Pendinginan global sebesar 1 derajat Celcius tidak hanya menyebabkan kegagalan panen dan kelaparan di seluruh dunia, namun muncul kejadian aneh Matahari tampak hijau, ungu, dan bahkan biru di bulan Agustus.
Pada saat itu, para ilmuwan telah mengetahui gunung berapi kemungkinan besar menjadi penyebabnya, namun tidak mengetahui gunung api di wilayah mana. Namun dalam studi baru dari para ilmuwan di Universitas St. Andrews di Inggris, penyebabnya adalah gunung berapi Zavaritskii di kepulauan Kuril di barat laut Jepang, seperti dikutip dari laman Popular Mechanics, Senin (13/1).
Penulis utama studi tersebut, Dr. William Hutchison dari Universitas St. Andrew, mengatakan terobosan dalam kasus cuaca dingin (di luar musimnya) ini terjadi berkat kemajuan teknologi yang memungkinkan analisis lebih banyak bukti vulkanik. Hasil penelitian tersebut dipublikasikan dalam jurnal Proceedings of the National Academy of Sciences (PNAS).
“Baru dalam beberapa tahun terakhir kami mengembangkan kemampuan untuk mengekstraksi pecahan abu mikroskopis dari inti es kutub dan melakukan analisis kimia terperinci terhadapnya,” jelas Hutchison dalam pernyataan pers.
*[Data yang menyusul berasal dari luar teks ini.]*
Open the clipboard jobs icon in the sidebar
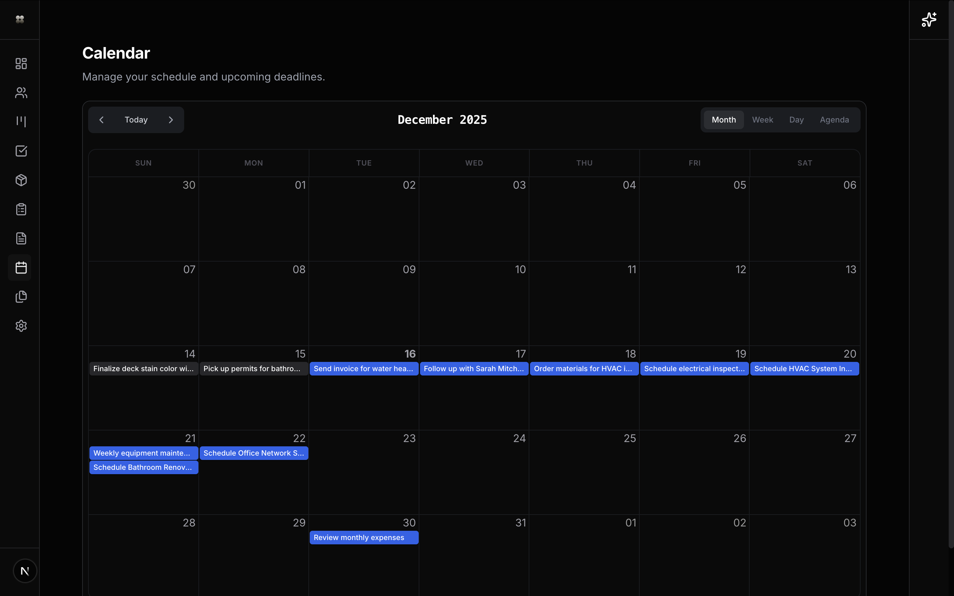[20, 209]
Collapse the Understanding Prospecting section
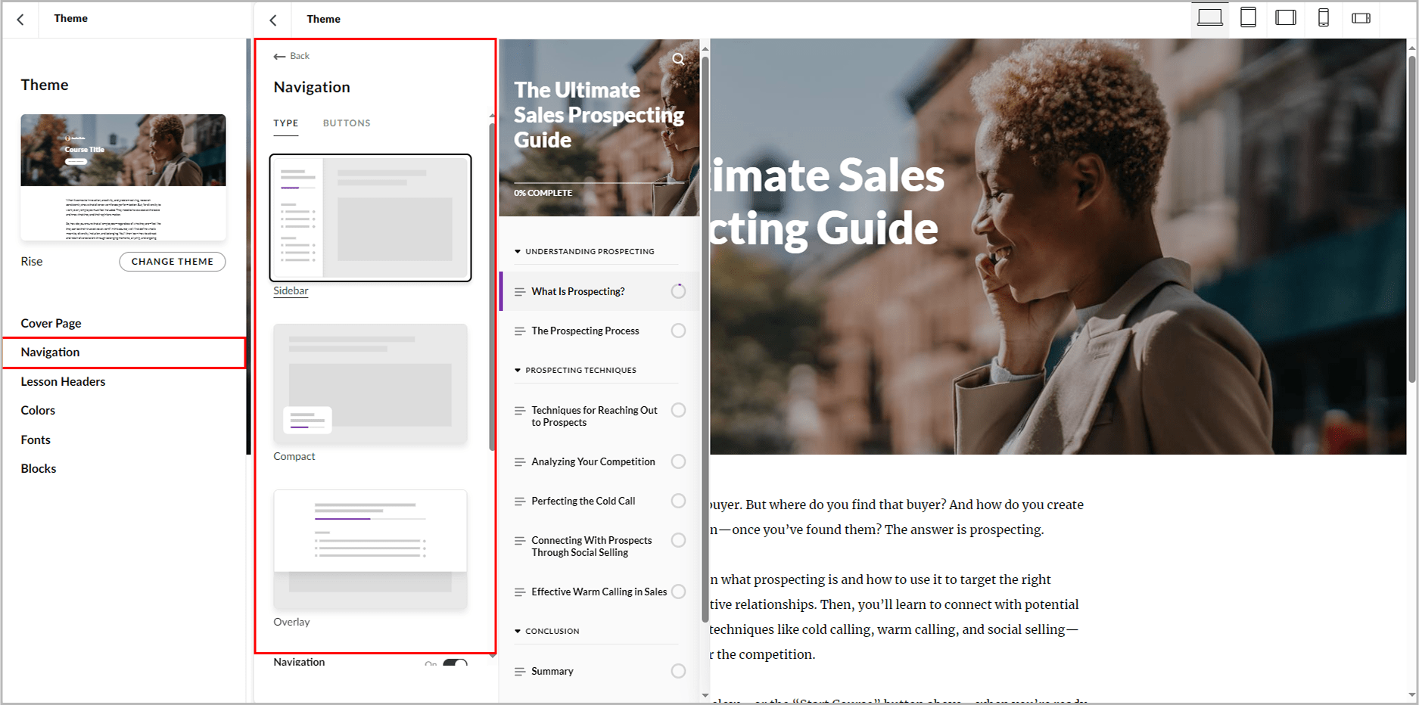The height and width of the screenshot is (705, 1419). [518, 250]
“Pecahan ini berukuran sangat kecil, kira-kira sepersepuluh diameter rambut manusia.”
Perbandingan Sampel
Setelah para ilmuwan di Rusia dan Jepang mengirimkan sampel yang dikumpulkan beberapa dekade lalu dari gunung berapi terpencil di pulau Simushir yang tidak berpenghuni, Hutchison dan rekan-rekannya membandingkan sampel tersebut dengan pecahan abu kutub dan menemukan bahwa Zavaritskii sama persis.
“Saya tidak percaya jumlahnya sama. Setelah itu, saya menghabiskan banyak waktu untuk menyelidiki usia dan ukuran letusan di Kuril untuk benar-benar meyakinkan diri sendiri bahwa letusan tersebut nyata,” jelasnya.
Hutchison menyatakan, mempelajari sebanyak mungkin peristiwa ledakan ini dapat membantu mempersiapkan dunia ketika letusan besar berikutnya tiba.
“Ada begitu banyak gunung berapi seperti ini, yang menunjukkan betapa sulitnya memprediksi kapan atau di mana letusan berkekuatan besar berikutnya akan terjadi,” kata Hutchison dalam pernyataan pers.
“Sebagai ilmuwan dan masyarakat, kita perlu mempertimbangkan bagaimana mengoordinasikan respons internasional ketika letusan besar berikutnya, seperti yang terjadi pada tahun 1831, terjadi,” pungkasnya.